## Records for locating described items
----

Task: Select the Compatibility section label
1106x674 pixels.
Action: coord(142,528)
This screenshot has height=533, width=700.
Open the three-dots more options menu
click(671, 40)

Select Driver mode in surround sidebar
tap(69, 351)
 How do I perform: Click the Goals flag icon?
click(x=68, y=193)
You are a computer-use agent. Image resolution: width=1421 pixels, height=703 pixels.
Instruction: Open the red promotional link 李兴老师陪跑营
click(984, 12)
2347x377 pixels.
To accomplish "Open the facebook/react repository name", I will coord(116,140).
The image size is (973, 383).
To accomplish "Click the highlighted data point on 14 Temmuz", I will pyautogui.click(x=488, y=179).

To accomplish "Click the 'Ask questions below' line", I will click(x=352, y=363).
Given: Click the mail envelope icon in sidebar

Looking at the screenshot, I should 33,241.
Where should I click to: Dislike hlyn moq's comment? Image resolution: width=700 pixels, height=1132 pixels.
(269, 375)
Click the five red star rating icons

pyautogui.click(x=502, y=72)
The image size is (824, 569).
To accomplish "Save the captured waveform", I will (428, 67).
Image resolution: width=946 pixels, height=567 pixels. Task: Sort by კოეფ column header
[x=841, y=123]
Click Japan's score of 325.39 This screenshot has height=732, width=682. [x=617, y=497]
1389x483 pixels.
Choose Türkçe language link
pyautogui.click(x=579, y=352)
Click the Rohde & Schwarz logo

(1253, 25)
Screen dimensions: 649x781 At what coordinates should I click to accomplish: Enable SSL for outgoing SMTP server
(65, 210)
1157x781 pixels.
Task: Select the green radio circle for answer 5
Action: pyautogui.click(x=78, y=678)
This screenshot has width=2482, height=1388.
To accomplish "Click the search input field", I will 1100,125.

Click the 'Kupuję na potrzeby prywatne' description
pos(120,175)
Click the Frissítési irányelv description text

----

## Problem to solve
Collect every line of the rows above that contains the string "should" and copy each one unchanged. Match case: uppercase and lowercase letters count as different.

## Written reply
Looking at the screenshot, I should 33,241.
Where should I click to: Dislike hlyn moq's comment? Image resolution: width=700 pixels, height=1132 pixels.
Screen dimensions: 649x781 At what coordinates should I click to accomplish: Enable SSL for outgoing SMTP server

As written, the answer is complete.